ContextPath
I was invited to a one-day hackathon held by Anthropic and The Metropolitan Museum of Art, at the Met, coinciding with the release of Claude Opus 4.8. The Asian Art collection holds some of the oldest artifacts in the building, yet much of Western society lacks the cultural frame of reference to appreciate them the way they might the Greek or Roman galleries. Using Claude, I built an experience that delivers that depth of context to visitors without pulling them away from the piece in front of them, designed in Figma and brought to life with Claude Code for a live demo.
How might we encourage museum visitors to engage deeper with the Met's Asian Art collection?
The Metropolitan Museum of Art in New York City's Asian Art collection contains over 34,000 digitized works of art from 4000 BCE to the present day. However, some of the work contains symbols, ideas, or techniques that are unfamiliar to contemporary or non-expert audiences, from calligraphic writing to fantastic beasts.
So, the Met invited me to explore ways AI can invite audiences to further engage with this collection, on-site or online. They described this as either creating something in a dialog with a single, detail-rich work, or being inspired by or using data from large swaths of the collection.
The missing piece: context.
I interviewed four willing participants (two already exploring the Asian Art collection, and two elsewhere in the museum), asking what drew them in, or why they hadn't visited the collection yet, through open-ended, non-leading conversation.
Across those conversations the same gap surfaced: people were genuinely curious, but without a frame of reference for the symbolism and history, the works felt harder to approach than the Greek or Roman galleries next door. The interest was there — the context wasn't.
Using Claude integration to provide a depth of context to an artifact without losing face-to-face experience with the piece.
The Asian Arts collection at the museum dates back to 3200–2000 BCE with ritual objects (bi discs) from the Neolithic Liangzhu culture – needless to say, that is a very, very long time ago. Such an incredibly rich and long history exists in all of the artifacts in the collection, yet much of Western society does not understand the context or the history behind the pieces like they might the Greek or Roman collection. So, we decided to bridge that gap by providing that depth of context through Claude and Anthropic's services.
The app also pulls from the Met's database of other works that have similar iconography or time in history to encourage engagement with other parts of the museum and highlight that we are, and have always been, all connected despite our geographical place in the world. We see opportunity for a connection to contemporary works as well.
An accessory to face-to-face experience, not a replacement.
Say a visitor with ContextPath is standing in front of the Standing Lion from the Tang Dynasty, and wants to understand it in the context of when it was made.
Scan the piece
The visitor scans the artifact, and Claude pulls from the museum's database to identify exactly what they're looking at.
Unpack the label
They dig into the key words on its label, in their historical context, to build real understanding of the piece itself.
Follow the thread
This can continue as long as it stays interesting, surfacing related works elsewhere in the museum along the way.
Crucially, visitors cannot view the piece through their phone, and cannot revisit information for past pieces unless they're standing in front of them.

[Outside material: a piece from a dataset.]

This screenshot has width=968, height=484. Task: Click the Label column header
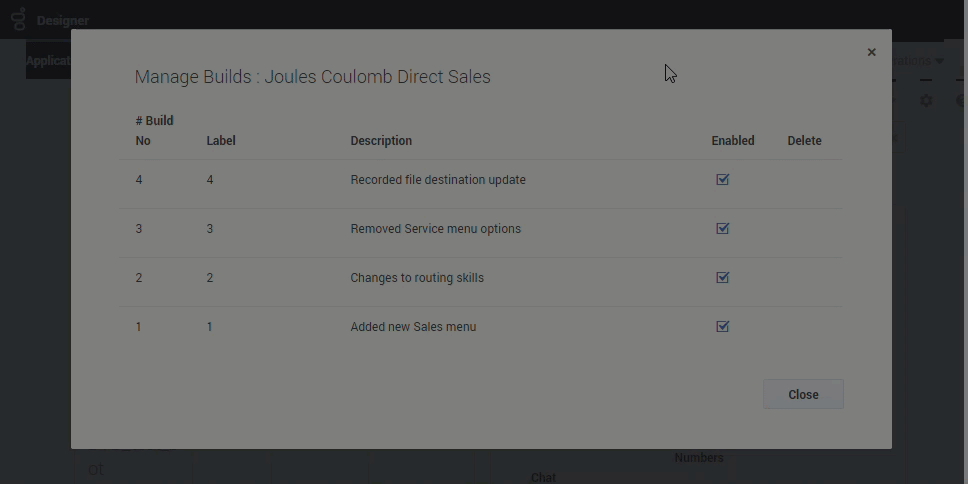tap(220, 141)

This way, the experience never replaces the significance of face-to-face connection with artifacts in the museum.
AI in art and museum spaces often draws public pushback. So while it's no secret that the scan and database are powered by Claude, that stays discreet (a quiet path into deeper knowledge, for the greater good, far less likely to invite controversy).

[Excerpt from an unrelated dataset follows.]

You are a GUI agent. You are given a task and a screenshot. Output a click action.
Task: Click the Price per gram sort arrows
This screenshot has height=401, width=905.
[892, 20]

Thank you to Team Anthropic and the Met.
I'd like to close by extending my heartfelt thanks to the two remarkable institutions that made this project possible.

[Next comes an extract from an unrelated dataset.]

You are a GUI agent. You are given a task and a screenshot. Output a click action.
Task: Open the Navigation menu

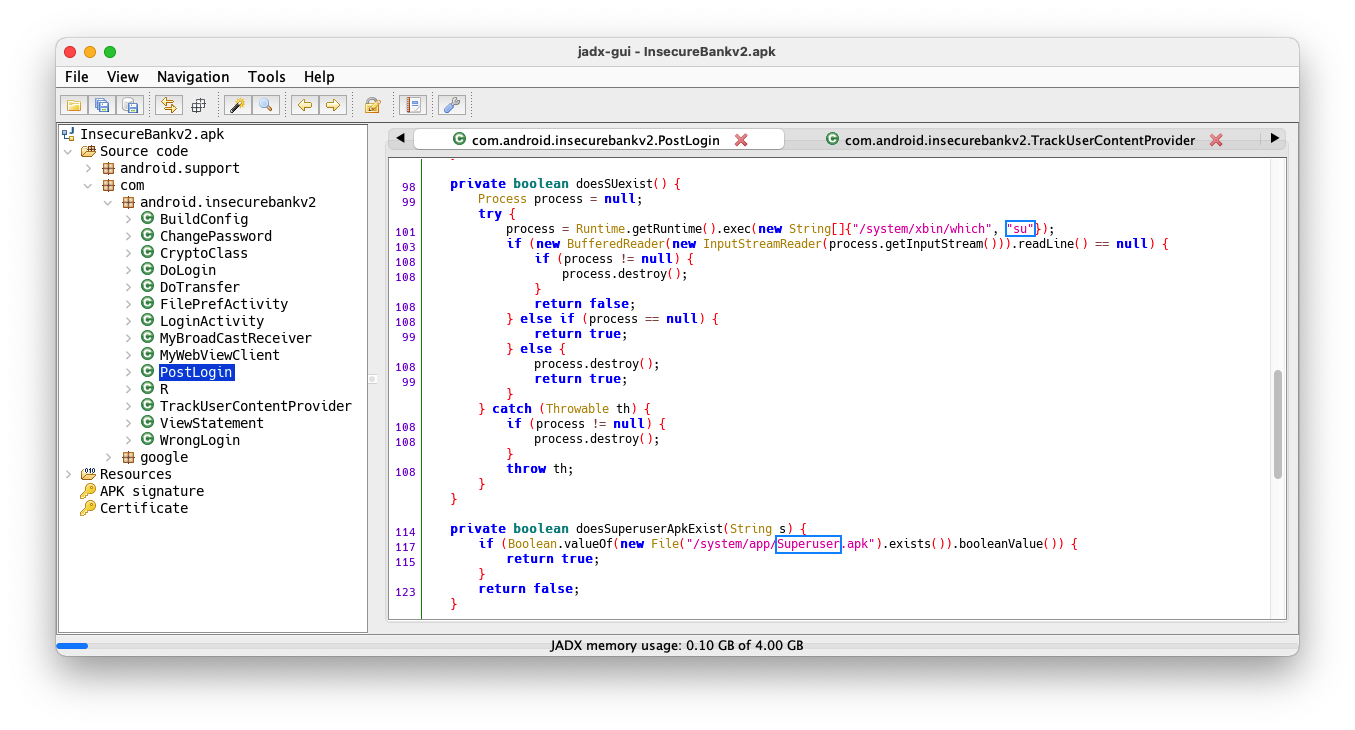(x=193, y=77)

To the team at Anthropic — thank you for building tools that genuinely expand what's creatively and intellectually possible, and for bringing them into spaces like this one. Beyond the technology, the conversations I got to have with people from the Anthropic team on the day were so thoughtful, generous, and genuinely inspiring. Your support throughout the hackathon, and your belief that AI can be a meaningful collaborator in the arts, made all the difference.
To The Metropolitan Museum of Art — thank you for opening your doors, your collection, and your curiosity to us. There is something quietly profound about being invited to think about the future inside one of the world's great temples to human creativity.